About 90 km from Bhopal is Madhai, a forest reserve on the Tawa backwaters with a rest house accessed by boat from the mainland. With just seven rooms, it is managed by a forest ranger, a forest guard and half a dozen helpers and wireless operators. The place is without electricity and cell phones fail to catch signals. The rooms are clean but spartan and the food is wholesome but basic. A couple of black bucks taken in as orphans roam close to our rooms, even eat off our hands, hundreds of other deer species can be seen at the riverfront and chimps gambol on tree tops shaking down fresh leaves and fruits for the herbivores below in an inexplicable show of symbiosis. All day long your auditory senses are treated to the chirping of birds and simian cackle while at night the nocturnal crickets and frogs takeover with occasional warning cries from the more vulnerable creatures. A gentle rhythm is provided by the lapping river and the rustle of the sal, peepul and teak. As the chill of the night envelopes the place, you sit around a bonfire and wonder, why do you ever live elsewhere?
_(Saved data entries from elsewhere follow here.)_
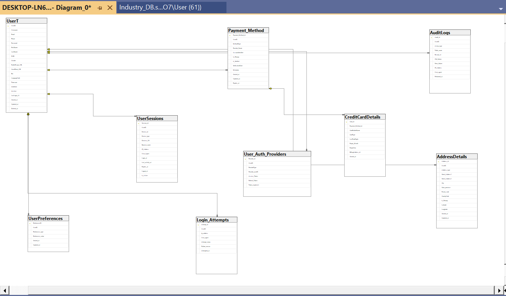Pin the Diagram_0 document tab
This screenshot has height=296, width=506.
point(100,8)
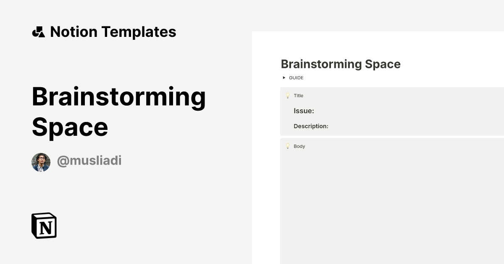Screen dimensions: 504x264
Task: Click the Notion N logo
Action: click(44, 225)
The Satpura range which gives MP its magnificent forest range, arguably the single largest in the country covering 1500 sq km, received international attention and was declared a Biosphere Reserve in 1999. Today it comprises three segments, the teak forests of Bori, the sal and mixed forests of the Satpura Tiger Reserve and the Pachmarhi Sanctuary. We were fortunate enough to traverse through all three. This included a seven-hour drive through the heart of the forest in a Gypsy, from Madhai to Pachmarhi, a route open only to forest officials and vehicles. It was rough riding all the way, but the unpredictability of the jungle route was almost intoxicating. One moment we were passing through dense, canopied paths and the other through open grasslands with scarce vegetation. Our notional wealth in teak and sal comes as a most pleasant surprise. Wild boars, bison, peacocks, deer species, jackals, criss-crossed the way even as feral cattle scuttled away in imitative fear!

Pachmarhi, at about 3000 feet, is barely a hill station, but it is MPs only hill resort, a beautiful, unspoilt town atop a table mountain. With a small population, Pachmarhi has managed to retain its colonial flavour. The place affords a lot of trekking and historic sites for the more adventurous of the tourists.
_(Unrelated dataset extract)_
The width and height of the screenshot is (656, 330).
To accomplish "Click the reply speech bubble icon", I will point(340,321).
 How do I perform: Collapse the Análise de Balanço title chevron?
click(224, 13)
On our way to the Seoni Tiger Forest Reserve from Pachmarhi, we stopped for one night at the Tamia rest house, another breathtaking location on a hill overlooking a lush green valley!

After a long drive of over five hours through roads, inhospitable to anything but a four-wheel drive, we arrived at the Pench forest for a three night stay at Kiplings Court. Yes, this is Kipling country all the way. While it is still debated whether or not the writer actually stayed at Pench, he has based his Jungle Book on this very forest and the place is sold on the ambience. The hotels façade is heavily painted with Mowgli hugging Bhaloo on one side and with Bhageera and Colonel Haathi on the other. There is the Mowgli resort within the forest and a dhaba of the same name.

Pench derives its name from the river that flows through the center of the reserve. In 1977, a 450-sq mile area was declared Pench Sanctuary, a smaller area within was designated Pench National Park. In 1992 GOI declared the entire area as the 19th Tiger Reserve of the country and the national park was renamed Indira Priyadarshini Pench National Park and the sanctuary came to be known as Mowgli Pench Sanctuary.

Back to Kipling. He is said to have borrowed heavily from Robert Armitage Strendales books Seonee, Mammalia of India and Ceylon and Denizens of the Jungle for the topography and wildlife in his book, and from Sir William Sleemans diary An Account of Wolves Nurturing Children in Their Dens which detailed a boy brought up by wolves and captured in Seoni district in 1831, for inspiration to draw his protagonist, Mowgli.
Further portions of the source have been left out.